Bestenfalls Mittelmäßigkeit

Da nicht Autoren Entscheidungsträger für das In-Umlauf-Bringen Ihrer Stoffe sind  - man bedenke! - sondern die Literaturbürokratie, der Verwaltungsapparat, entsteht Mittelmäßigkeit. Kompromisse mit dieser Macht über das vernünftige Maß hinaus werden von Autoren eingegangen, um zu gefallen. Feigheit oder Unsicherheit treffen auf kaufmännisches Kalkül. Möglicherweise ist es besser, die Menschen lesen gar nichts, bevor sie sich die Produkte dieser Zusammenstellung verinnerlichen.

Wer nur einmal durch die Bibliothek eines Flohmarktlagers streifte, müßte begreifen, worum es geht: Galerien und Tonnen an Büchern von bescheidenem Inhalt in aufwendiger Herstellung; das Gefühl unfaßbaren Glücks beim Finden bereichernder Literatur.
Und wer nur einmal versucht hat, ein vermeintlich so wertvolles Buch weiterzuverkaufen, sollte sofort begreifen, worum es geht: Massenware oder Schrott verkaufen sich nicht gut, wie teuer sie auch immer waren. Wie ein billiger Gewandfetzen ist ein Buch schon durch seinen Verkauf preislich entwertet.

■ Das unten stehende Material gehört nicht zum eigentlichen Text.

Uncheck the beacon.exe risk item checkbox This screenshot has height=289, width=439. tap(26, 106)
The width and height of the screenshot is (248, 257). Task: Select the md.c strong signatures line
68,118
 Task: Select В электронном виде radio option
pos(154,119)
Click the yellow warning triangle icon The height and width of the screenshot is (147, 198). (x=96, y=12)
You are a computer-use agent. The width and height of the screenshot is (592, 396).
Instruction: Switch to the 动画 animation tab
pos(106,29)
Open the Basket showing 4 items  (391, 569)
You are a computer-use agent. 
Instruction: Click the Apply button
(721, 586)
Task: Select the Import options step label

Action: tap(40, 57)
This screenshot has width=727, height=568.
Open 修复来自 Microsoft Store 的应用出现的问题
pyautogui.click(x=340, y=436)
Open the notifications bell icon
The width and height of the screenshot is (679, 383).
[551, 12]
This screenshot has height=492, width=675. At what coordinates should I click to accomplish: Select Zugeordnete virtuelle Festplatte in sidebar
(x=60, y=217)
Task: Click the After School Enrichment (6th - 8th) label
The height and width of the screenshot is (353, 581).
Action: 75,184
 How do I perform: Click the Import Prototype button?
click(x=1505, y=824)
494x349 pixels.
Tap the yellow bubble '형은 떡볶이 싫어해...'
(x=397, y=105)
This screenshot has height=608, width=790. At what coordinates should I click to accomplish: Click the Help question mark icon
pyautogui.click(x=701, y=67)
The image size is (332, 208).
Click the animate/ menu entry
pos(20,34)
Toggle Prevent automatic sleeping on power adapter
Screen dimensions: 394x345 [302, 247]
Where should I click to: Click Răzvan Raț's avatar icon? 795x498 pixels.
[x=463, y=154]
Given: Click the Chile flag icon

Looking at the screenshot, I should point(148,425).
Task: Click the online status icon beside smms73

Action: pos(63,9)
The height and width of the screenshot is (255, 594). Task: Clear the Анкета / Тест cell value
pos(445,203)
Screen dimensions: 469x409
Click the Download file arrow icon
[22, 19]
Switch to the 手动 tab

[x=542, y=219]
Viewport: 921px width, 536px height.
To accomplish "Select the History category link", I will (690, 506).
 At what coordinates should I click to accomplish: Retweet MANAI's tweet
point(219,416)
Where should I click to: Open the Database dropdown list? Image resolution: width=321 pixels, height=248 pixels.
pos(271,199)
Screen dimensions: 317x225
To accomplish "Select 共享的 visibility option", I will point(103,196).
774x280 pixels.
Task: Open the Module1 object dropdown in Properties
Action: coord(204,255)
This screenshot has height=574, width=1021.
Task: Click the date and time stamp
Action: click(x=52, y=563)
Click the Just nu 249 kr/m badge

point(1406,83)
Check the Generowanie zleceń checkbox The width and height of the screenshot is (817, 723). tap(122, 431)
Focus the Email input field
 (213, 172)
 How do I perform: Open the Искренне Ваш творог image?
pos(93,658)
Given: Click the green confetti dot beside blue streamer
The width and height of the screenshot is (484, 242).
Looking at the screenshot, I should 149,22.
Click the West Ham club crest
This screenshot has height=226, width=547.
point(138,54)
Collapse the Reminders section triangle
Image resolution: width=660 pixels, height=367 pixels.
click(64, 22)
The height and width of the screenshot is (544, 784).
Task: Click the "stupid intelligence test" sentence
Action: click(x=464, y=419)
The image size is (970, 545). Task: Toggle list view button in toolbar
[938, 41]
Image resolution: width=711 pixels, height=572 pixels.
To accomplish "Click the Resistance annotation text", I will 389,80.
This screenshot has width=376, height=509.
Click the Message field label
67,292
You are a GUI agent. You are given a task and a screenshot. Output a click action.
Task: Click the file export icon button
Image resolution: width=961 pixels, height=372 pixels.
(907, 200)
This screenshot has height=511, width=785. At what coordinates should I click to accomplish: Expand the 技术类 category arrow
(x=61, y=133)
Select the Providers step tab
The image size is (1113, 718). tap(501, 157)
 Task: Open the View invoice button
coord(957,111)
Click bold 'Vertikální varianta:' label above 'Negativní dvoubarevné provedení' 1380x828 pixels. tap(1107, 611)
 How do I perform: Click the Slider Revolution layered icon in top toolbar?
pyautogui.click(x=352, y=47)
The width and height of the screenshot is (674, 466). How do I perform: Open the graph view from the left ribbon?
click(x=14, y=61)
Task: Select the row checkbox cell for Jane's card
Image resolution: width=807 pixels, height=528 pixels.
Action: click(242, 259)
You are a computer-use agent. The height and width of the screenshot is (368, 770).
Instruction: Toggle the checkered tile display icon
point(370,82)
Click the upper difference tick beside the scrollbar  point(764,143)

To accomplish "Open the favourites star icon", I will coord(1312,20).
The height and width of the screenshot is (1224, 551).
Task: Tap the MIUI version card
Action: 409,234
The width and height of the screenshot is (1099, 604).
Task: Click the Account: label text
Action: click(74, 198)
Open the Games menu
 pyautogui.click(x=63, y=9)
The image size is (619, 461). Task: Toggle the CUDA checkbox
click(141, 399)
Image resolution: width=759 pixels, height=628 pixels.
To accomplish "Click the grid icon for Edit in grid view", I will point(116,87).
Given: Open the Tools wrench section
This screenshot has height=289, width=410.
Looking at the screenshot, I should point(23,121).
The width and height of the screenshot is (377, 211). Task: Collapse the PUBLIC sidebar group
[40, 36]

Man muß es deutlich aussprechen: Das ist nicht Literatur, das ist Zeitverschwendung, bestenfalls als Business zu bezeichnen. Es ist eine unsägliche Material- wie Energieverschwendung, getarnt vom unbrechbaren Argument, Bildung zu tragen. Daß diese Dinge notwendig sind, um auch Autoren mit weniger Zuspruch zu verlegen, ist falsch, wenn man bedenkt, daß es dabei um jährlich weniger als einen neuen Autor je Verlag geht. Sich davon abhängig zu machen, kann nicht richtig sein.

Der Begriff „erfolgreiche Autoren“ muß differenziert werden: Finanziell erfolgreich, oder künstlerisch? Wenn letzteres ein von ersterem unabhängig gesellschaftlich anerkanntes Kriterium ist, ist die Literatur einen Schritt weitergekommen.